Any depletion of tissues, including weight loss, causes vacant spaces which denote an abnormal increase in the combination of space (akasha) and wind/air (vayu) elements, the two elements which form Vata in the body. This leads to the vitiation of Vata. Thus any tissue depletion leads to the pathological increase of dhushya (the dosha disturb the body’s tissue). When more tissues are depleted, the more the wind (vayu) is aggravated and the more significant the damage. This leads to the manifestation of many diseases.

The pathological depletion of tissues also denotes deteriorating immunity. The essence of all the tissues is experiences as the immunity factor, ojas. Tissues form the building blocks of the body and their integrity denotes a balanced immunity.
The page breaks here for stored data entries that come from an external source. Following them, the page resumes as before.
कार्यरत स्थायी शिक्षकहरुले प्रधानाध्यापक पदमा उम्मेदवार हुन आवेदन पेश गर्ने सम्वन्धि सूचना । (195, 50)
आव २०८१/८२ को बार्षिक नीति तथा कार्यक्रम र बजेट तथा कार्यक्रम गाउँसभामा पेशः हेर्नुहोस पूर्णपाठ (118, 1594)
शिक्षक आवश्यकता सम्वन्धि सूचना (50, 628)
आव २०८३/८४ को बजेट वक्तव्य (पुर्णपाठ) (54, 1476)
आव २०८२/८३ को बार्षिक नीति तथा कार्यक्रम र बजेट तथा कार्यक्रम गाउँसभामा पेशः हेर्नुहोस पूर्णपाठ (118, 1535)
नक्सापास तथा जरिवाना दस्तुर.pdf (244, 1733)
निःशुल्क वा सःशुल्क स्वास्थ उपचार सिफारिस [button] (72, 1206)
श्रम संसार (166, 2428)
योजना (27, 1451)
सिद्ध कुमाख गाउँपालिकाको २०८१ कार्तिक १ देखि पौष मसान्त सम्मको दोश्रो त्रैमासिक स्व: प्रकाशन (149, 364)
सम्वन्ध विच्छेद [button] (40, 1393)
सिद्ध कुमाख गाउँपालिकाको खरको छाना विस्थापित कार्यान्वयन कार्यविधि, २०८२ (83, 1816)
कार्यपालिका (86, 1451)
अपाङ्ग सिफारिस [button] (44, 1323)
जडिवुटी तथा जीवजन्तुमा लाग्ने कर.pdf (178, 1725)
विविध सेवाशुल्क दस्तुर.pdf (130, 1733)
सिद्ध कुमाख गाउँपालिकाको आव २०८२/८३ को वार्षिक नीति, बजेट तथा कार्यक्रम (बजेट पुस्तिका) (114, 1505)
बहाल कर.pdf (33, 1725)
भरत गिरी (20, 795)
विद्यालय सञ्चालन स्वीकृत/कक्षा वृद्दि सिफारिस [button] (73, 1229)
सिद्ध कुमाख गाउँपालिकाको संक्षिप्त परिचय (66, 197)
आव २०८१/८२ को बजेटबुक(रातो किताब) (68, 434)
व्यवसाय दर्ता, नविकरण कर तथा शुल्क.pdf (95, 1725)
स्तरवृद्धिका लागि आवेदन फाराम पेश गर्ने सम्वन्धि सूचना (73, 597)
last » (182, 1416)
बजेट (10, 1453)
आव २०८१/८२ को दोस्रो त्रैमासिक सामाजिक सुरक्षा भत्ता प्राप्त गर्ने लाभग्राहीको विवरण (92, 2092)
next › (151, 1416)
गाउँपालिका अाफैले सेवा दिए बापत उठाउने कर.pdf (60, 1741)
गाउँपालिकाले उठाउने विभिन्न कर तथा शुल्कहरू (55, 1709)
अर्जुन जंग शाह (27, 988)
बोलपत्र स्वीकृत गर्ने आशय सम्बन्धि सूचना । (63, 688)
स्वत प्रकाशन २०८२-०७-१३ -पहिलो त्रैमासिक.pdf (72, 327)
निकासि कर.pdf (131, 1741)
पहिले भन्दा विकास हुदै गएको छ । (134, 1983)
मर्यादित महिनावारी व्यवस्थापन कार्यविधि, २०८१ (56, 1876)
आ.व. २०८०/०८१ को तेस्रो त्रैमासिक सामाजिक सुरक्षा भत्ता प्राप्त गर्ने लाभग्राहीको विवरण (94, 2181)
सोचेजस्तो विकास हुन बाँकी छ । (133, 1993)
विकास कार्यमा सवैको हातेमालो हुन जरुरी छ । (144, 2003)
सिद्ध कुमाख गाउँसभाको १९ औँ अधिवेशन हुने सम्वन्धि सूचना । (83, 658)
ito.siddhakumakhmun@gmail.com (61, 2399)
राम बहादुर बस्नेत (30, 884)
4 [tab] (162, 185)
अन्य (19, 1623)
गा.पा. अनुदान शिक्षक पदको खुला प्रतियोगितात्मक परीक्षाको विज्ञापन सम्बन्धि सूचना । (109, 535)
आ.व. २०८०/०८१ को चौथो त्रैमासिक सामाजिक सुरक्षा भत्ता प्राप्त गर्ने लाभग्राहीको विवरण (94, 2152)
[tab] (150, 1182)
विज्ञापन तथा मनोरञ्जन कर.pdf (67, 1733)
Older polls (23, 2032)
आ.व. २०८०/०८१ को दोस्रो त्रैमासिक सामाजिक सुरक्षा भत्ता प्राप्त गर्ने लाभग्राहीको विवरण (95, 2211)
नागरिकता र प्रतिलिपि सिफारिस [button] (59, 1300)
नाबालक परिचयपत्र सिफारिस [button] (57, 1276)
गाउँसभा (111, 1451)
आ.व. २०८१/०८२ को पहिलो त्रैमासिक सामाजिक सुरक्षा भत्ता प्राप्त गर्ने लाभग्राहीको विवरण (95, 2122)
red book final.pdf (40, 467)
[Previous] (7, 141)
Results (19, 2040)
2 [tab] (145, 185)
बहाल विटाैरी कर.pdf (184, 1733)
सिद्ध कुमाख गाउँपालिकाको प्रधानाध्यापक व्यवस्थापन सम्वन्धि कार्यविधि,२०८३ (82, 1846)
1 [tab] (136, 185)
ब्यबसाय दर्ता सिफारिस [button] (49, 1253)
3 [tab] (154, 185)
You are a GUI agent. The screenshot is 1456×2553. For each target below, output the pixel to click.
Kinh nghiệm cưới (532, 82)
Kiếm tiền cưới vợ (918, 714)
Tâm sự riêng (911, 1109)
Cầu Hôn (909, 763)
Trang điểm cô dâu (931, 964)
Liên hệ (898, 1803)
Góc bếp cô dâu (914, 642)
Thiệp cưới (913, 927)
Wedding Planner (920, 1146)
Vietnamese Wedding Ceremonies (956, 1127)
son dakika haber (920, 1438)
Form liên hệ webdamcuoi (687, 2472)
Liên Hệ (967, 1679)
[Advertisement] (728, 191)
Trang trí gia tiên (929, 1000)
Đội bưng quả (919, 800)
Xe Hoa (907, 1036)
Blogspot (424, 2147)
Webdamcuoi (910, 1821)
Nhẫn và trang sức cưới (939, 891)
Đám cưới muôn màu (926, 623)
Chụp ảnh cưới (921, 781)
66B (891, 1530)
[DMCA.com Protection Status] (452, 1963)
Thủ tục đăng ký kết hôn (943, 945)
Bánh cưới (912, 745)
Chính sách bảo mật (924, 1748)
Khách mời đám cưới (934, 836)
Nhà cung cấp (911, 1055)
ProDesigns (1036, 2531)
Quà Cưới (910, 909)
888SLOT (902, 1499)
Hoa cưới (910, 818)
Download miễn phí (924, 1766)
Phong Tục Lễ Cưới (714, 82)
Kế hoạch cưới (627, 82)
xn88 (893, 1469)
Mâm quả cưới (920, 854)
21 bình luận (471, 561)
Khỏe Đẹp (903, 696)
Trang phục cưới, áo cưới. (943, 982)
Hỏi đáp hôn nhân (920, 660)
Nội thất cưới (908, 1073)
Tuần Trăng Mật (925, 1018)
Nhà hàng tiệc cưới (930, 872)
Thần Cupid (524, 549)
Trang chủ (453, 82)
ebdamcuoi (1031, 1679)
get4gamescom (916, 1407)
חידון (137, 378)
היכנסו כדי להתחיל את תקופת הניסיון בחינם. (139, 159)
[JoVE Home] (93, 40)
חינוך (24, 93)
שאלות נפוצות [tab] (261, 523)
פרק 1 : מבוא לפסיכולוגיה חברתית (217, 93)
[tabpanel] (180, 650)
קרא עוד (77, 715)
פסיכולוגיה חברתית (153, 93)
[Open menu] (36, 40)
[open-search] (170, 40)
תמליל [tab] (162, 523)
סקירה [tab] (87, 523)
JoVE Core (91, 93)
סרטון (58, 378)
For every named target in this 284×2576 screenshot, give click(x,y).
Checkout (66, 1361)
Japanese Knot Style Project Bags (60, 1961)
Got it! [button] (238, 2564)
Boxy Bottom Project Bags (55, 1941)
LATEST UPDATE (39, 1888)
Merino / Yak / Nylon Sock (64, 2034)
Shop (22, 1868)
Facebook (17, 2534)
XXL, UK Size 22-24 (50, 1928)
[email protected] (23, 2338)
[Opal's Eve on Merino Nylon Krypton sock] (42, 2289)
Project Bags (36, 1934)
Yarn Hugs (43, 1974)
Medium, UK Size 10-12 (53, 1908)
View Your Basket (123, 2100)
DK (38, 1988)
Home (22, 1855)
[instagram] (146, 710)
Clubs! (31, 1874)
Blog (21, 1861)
Bone tissue (known as asthi), is associated with Vata dosha. Bone tissue and Vata are inversely proportion to each other, which is why when Vata increases, there is a corresponding degeneration of bone tissue, which leads to sandhivata, or osteo arthritis.

Kapha dosha is directly proportionally related to the following tissues:

nutrient fluid, rasa

muscle, mamsa

fat, meda

bone marrow, majja

reproductive fluid, shukra

urine, mutra

Faeces, puresha, and

essence and immunity of all the tissues, ojas.

Here, when these tissues decrease, there is a decrease in Kapha dosha, decrease of heaviness in the body. The decrease of heaviness in the body indicates increase of lightness, which is a vata quality. This leads to an increase in Vata dosha.